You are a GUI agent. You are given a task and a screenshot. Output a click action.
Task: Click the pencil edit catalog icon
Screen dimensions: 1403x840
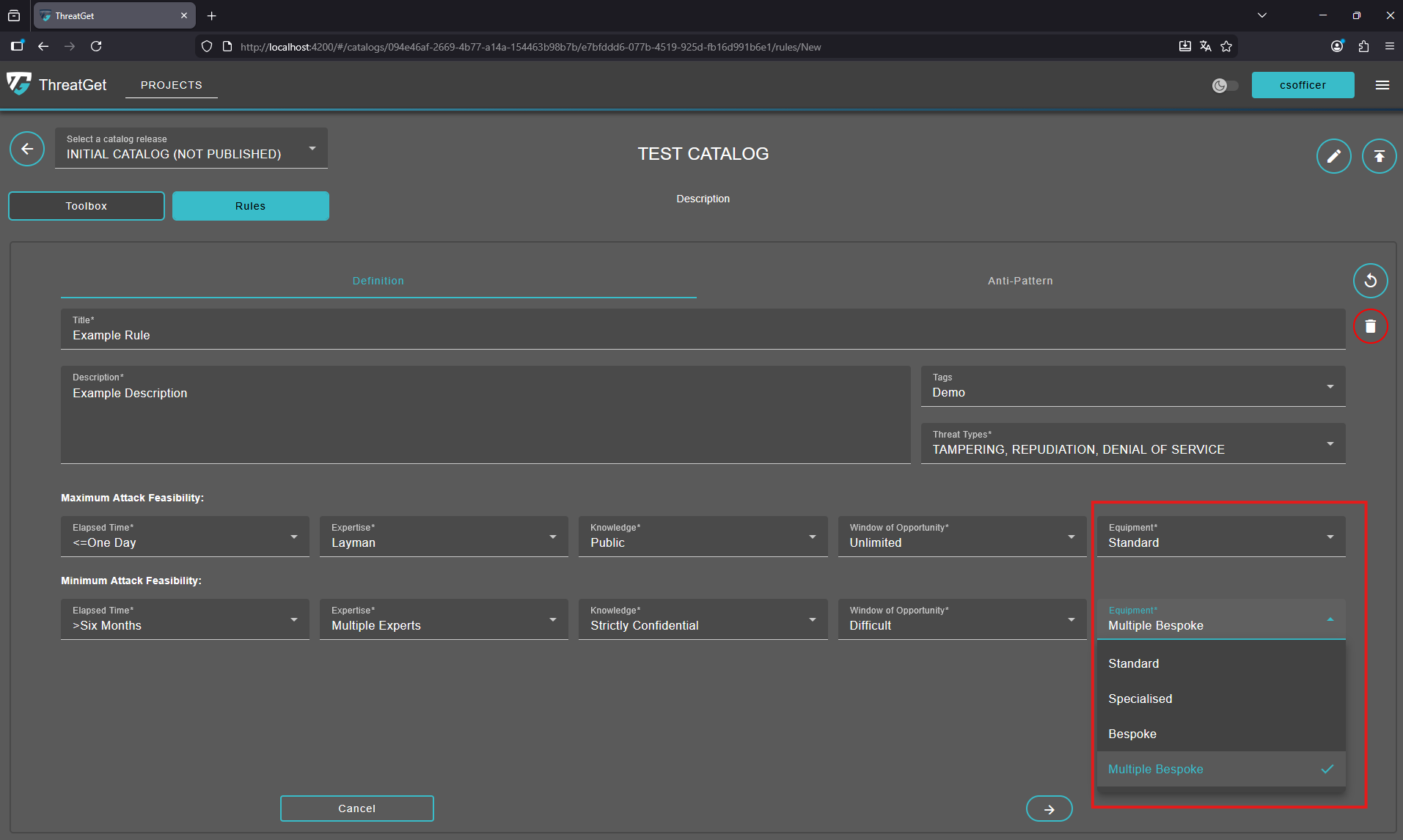pyautogui.click(x=1333, y=156)
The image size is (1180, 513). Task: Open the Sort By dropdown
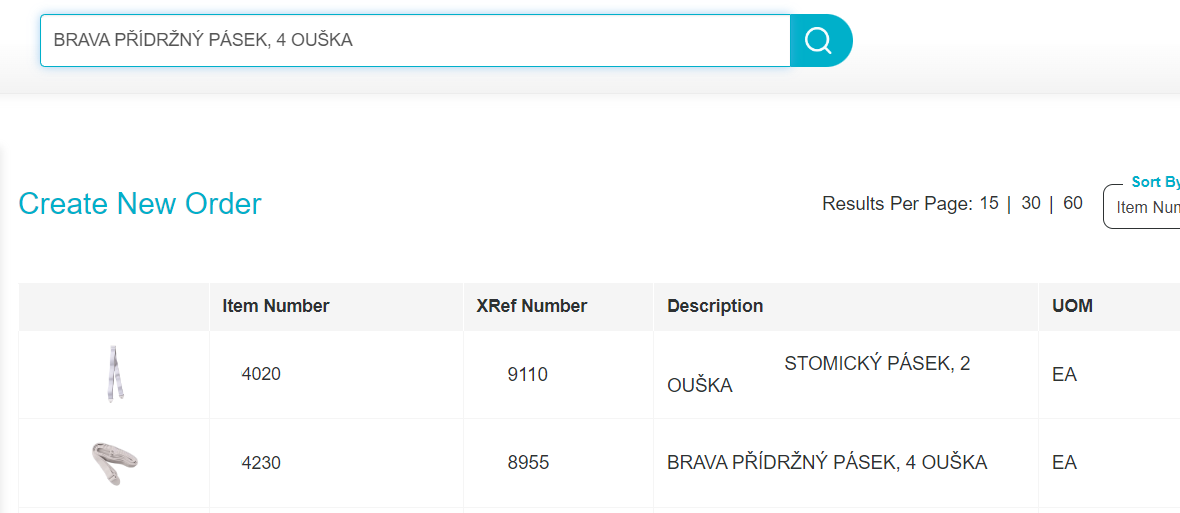coord(1142,206)
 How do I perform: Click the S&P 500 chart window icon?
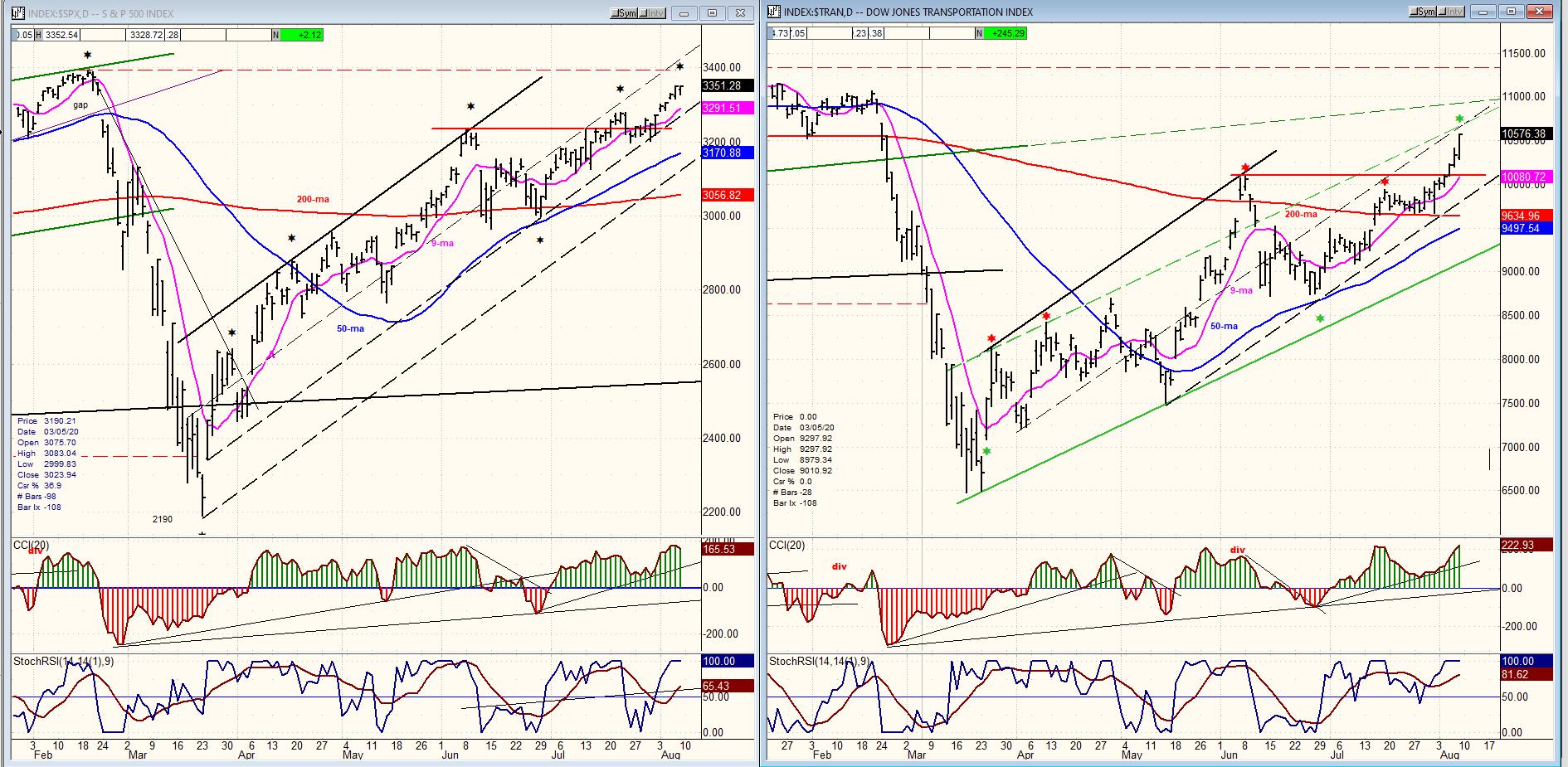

☆ ☆ ☆ ☆

## [REQUIRED WORK]
Give back the full listing exactly as written, only without its pictures.

## [ANSWER BOX]
You are a GUI agent. You are given a task and a screenshot. Output a click action.
Task: Click the pencil edit catalog icon
Screen dimensions: 1403x840
pyautogui.click(x=1333, y=156)
The image size is (1180, 513). Task: Open the Sort By dropdown
coord(1142,206)
 How do I perform: Click the S&P 500 chart window icon?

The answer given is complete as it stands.